Competitive and market context
Browsers and AI vendors are racing to integrate shopping assistance directly into browsing experiences. Microsoft’s approach ties shopping utilities to Copilot, combining conversational AI, proactive alerts, and agentic capabilities. Other companies have introduced similar shopping features, but Microsoft’s advantage is integrating these features into a mainstream browser while folding prior Edge shopping tools into Copilot.This consolidation strategy favors a single in-browser assistant model, but it also raises questions about ecosystem neutrality, merchant visibility, and whether commercial relationships will shape which offers are emphasized. The result is useful for casual shoppers and potentially lucrative for Microsoft and partner merchants — but it’s essential for users to understand the assistant’s scope and limitations.
What to watch next (risks and likely evolution)
- Merchant network expansion: expect Microsoft to broaden the list of supported retailers and deepen price and cashback feeds.
- International rollout: features launching in the U.S. first will likely roll out to other markets as localization and legal checks complete.
- Agentic feature maturation: early reports indicate agentic tasks can fail; Microsoft will need to improve reliability before users trust full automation.
- Regulatory scrutiny: as browsers take on more shopping and agentic behaviors, regulators might probe transparency, ad disclosure, and merchant ranking policies.
- Privacy tooling improvements: look for clearer toggles, audit logs, and per-domain consent options as the company responds to privacy concerns.
Bottom line: who should use Copilot shopping and how to approach it
Copilot’s shopping assistant is a useful, time-saving tool for everyday consumers who want a quick, consolidated view of product pricing, historical trends, and simple alerts. It shines for holiday shopping, price tracking of desired items, and catching last-minute cashback or cheaper offers during checkout.However, shoppers who require exhaustive market comparisons, maximum privacy, or strict separation between personal and work browsing should exercise caution. Use the assistant as a decision-support layer: enable it when convenience outweighs privacy concerns, verify any cashback claims manually, and keep enterprise policies in mind for work-managed devices.

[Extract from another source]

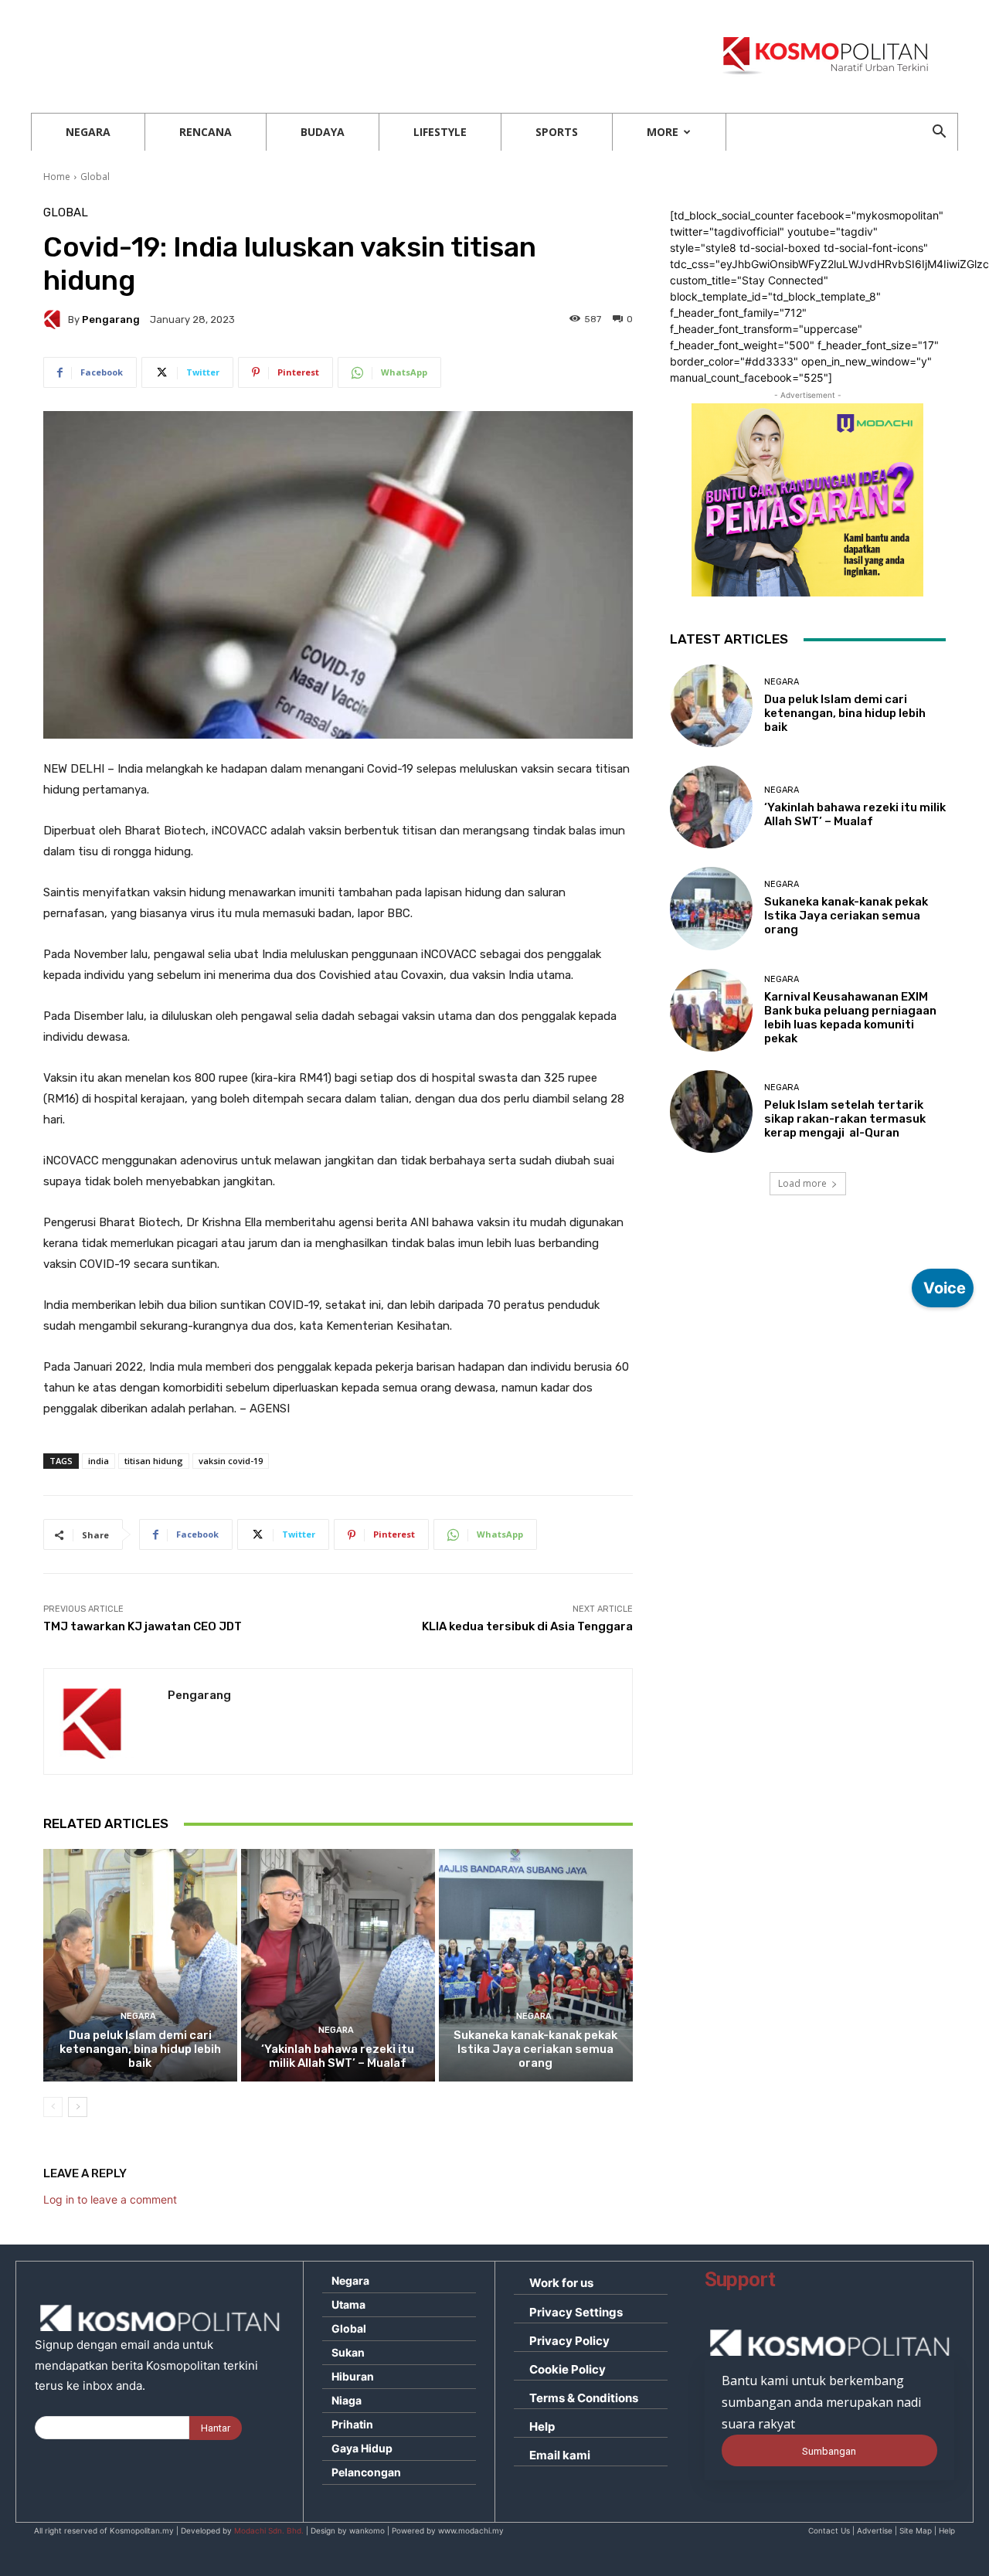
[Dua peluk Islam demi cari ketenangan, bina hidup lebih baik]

Quick troubleshooting and FAQ
- If you don’t see Copilot shopping features:
- Update Edge to the latest release and sign in with a Microsoft account.
- Check Settings > Privacy, search, and services to ensure shopping/connected experiences are enabled.
- Confirm you are on a supported retailer page — not all merchants are included yet.
- How to turn off Copilot Mode:
- Go to Edge Settings, locate the Copilot or Copilot Mode toggle, and switch it off to return to classic browsing.
- Will Copilot access my saved passwords to buy things?
- Copilot can use additional browser context only if you explicitly enable those features and allow Page Context or related permissions. Admin controls exist for managed accounts.
- Are cashback offers guaranteed?
- No. Copilot can detect cashback opportunities and prompt activation, but you should confirm the cashback was applied in the merchant’s confirmation or account.
Final assessment
Microsoft’s integration of shopping features into Copilot in Edge represents a logical step in making browsers more helpful and proactive. The combination of price comparison, price history, and proactive checkout alerts is a clear convenience win for consumers, and for many shoppers the feature will save time and occasionally money.That upside comes with responsibilities: users must understand opt-in privacy choices, the limits of Copilot’s market coverage, and the potential for automation errors. Enterprises will want clear policies around Copilot’s data access. In short, the Copilot shopping assistant is a powerful tool when used with awareness — enable it to streamline buying decisions, but verify final prices and cashback details before you click “Buy.”